Abstract

Prekallikrein (PK) deficiency is a rare defect of the contact phase of blood coagulation. 1 Patients with this defect show no bleeding tendency. On the contrary, sporadic or preliminary studies indicate that they may present an increased incidence of atherosclerotic and thrombotic events. 2
The defect seems to concern mainly African-Americans who present a higher incidence of PK deficiency 3 –5 as compared to Caucasian-Americans. 4
Since African-Americans (AA) suffer frequently of Cardiovascular Disorders (CVD), the role of PK deficiency could be maintained to act as a contributory causal effect. 6 –8
Nevertheless, other environmental, nutritional and genetic factors may also be involved. 5
Sporadic reports of PK deficiency in other Africans have also appeared. 9,10 Unfortunately, no large clinical or genetic study is available.
We thought it worth trying to correlate this high prevalence of PK deficiency seen in AA with CVD as compared with Caucasian-Americans with the same condition.
AA with PK deficiency and CVD are gathered in Table 1. 11 –24 It has to be noted that for a few papers dealing with PK defects, no ethnic background is indicated. It is likely that at least some of them may also involve AA. In the few instances we have succeeded in demonstrating it by direct or indirect contact with the Authors of the papers involved. Such cases are indicated with a) in Table 1.
African-Americans With PK Deficiency and Hypertension or Other CV Disorders.

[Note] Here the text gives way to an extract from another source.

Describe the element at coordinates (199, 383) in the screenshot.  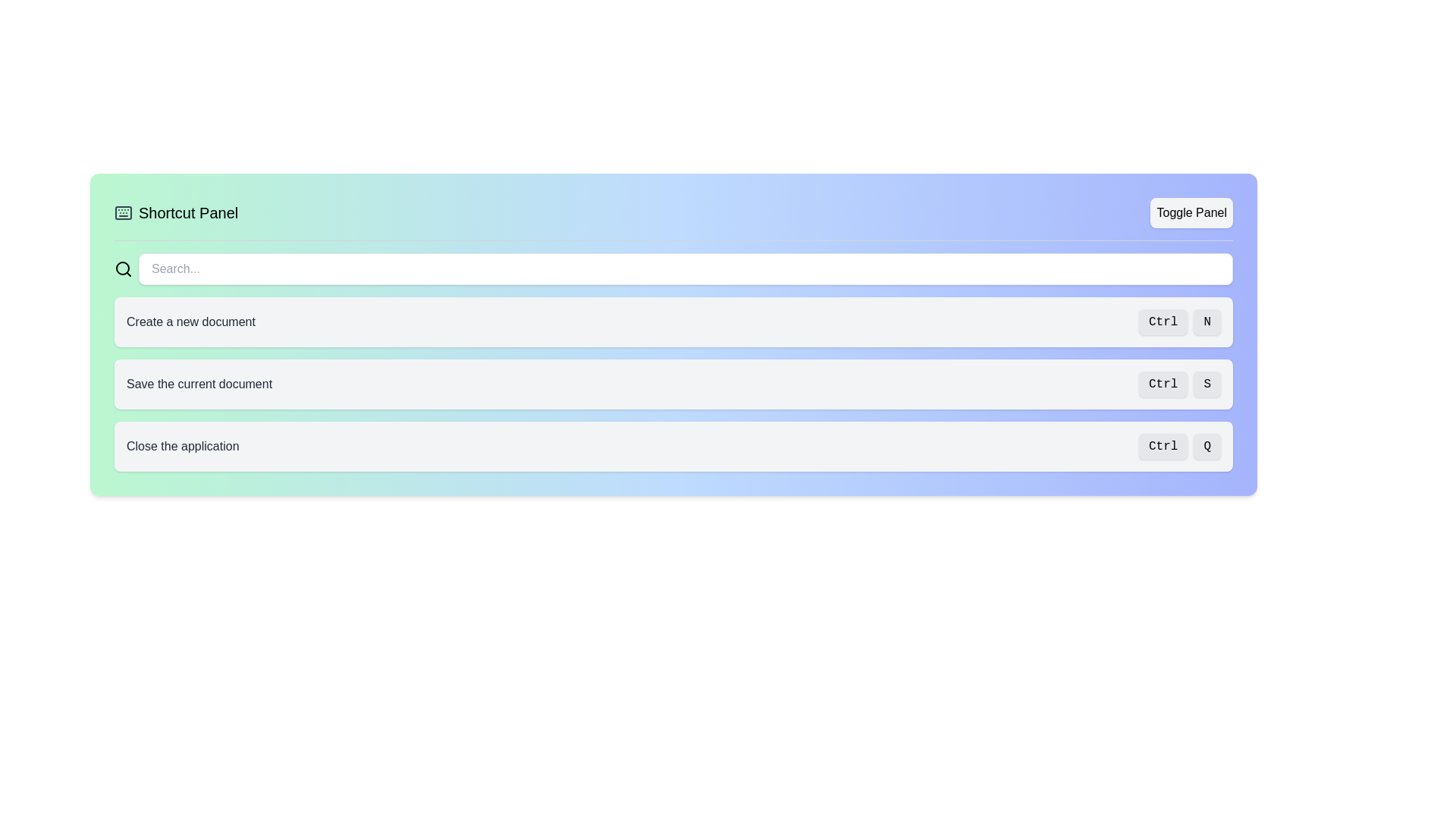
I see `the text label displaying 'Save the current document' which is styled with a medium-weight font in gray color, positioned within a light gray rounded rectangle in the Shortcut Panel` at that location.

M.I = Myocardial Infarction; CHF = congestive heart failure; CAD = coronary arterial disease; UA = unstable angina; CABG = coronary artery bypass graft; LMWH = low molecular weight heparin.f.s. = frame shift.
There are at least 16 AA patients with PK deficiency and CVD.

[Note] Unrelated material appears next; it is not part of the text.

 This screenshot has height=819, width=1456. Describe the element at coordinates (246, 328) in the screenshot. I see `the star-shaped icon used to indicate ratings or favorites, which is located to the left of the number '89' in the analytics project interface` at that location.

Since we do not know the total number of AA subjects with PK deficiency in the USA, we cannot draw general conclusions. On the basis of the available data, it would appear that about 50% of the reported AA patients with PK deficiency present CVDisordes. 4 On the contrary, the prevalence among Caucasians-Americans is only about 20%. 25 –27
The incidence of CVD in Caucasian-Americans with PK deficiency is shown in Table 2. The difference is statistically significant (p = 0.01). This is based on the reported cases and therefore has limitations. Unfortunately, there is also no available study on the prevalence of PK deficiency in the Caucasian-American population.
Number of African-Americans (AA) With PK Deficiency and Cardiovascular Disorders (CVD) Versus Caucasian-Americans (CA) With PK Deficiency and CVD.

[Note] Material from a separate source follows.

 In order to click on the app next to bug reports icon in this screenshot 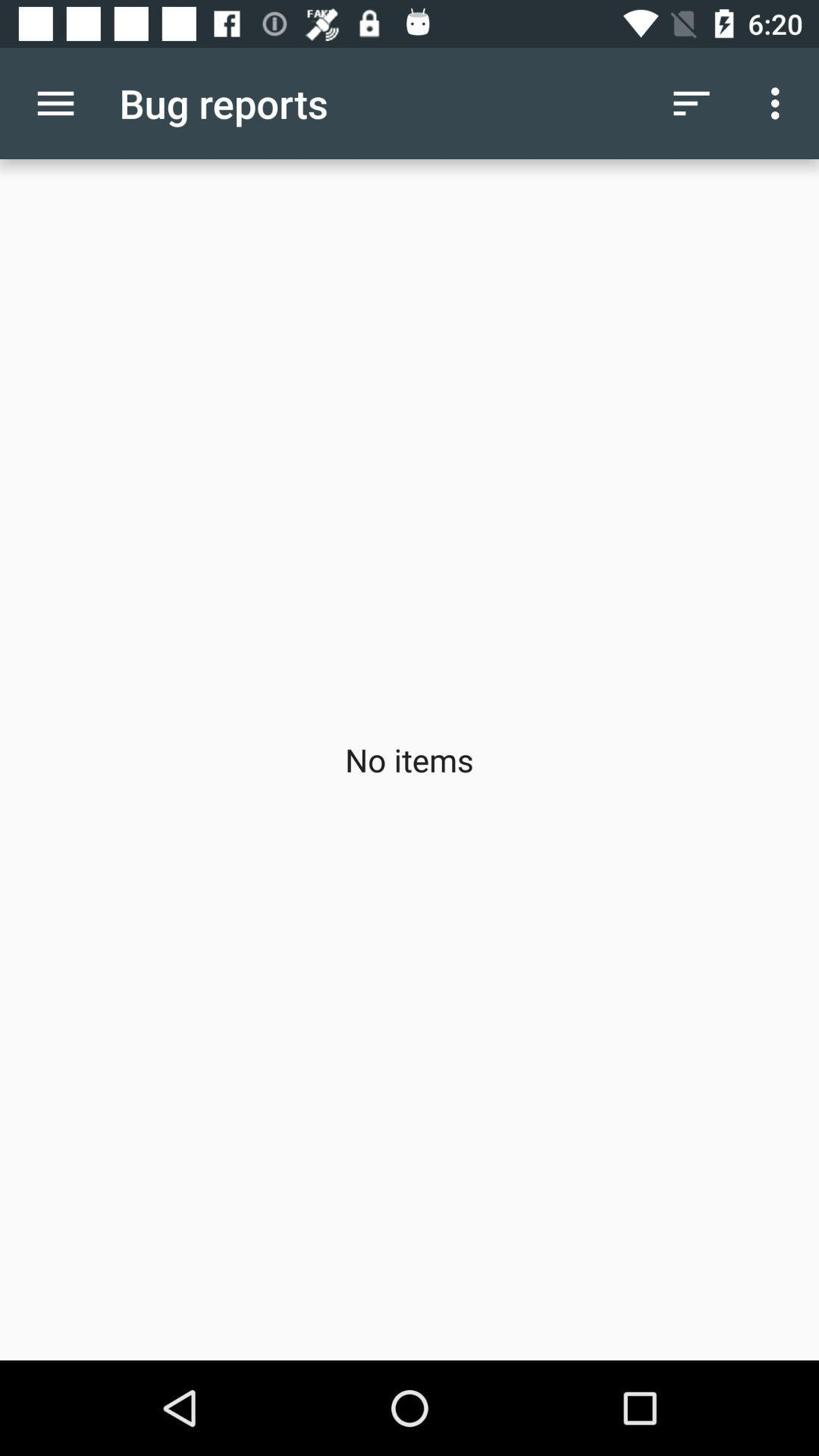, I will do `click(55, 102)`.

The difference is statistically significant (p < 0.01). The ethnic background of some patients was not stated in the original papers but it has been surmised or obtained on the basis of information gathered by the Authors of the present note.
The incidence of CVD seen in reported cases of AA with PK deficiency seems higher than that seen in the remaining population of the USA with PK deficiency (Table 2).
It would seem that PK deficiency is more severe in AA as compared to Caucasian-Americans with the same defect. Alternatively, it could suggest that other predisposing causes favoring CVD are present in the AA population.
This is intended only to indicate that PK deficiency may play a role in the genesis of these disorders and it does not exclude the role and/or the co-existence of other causes.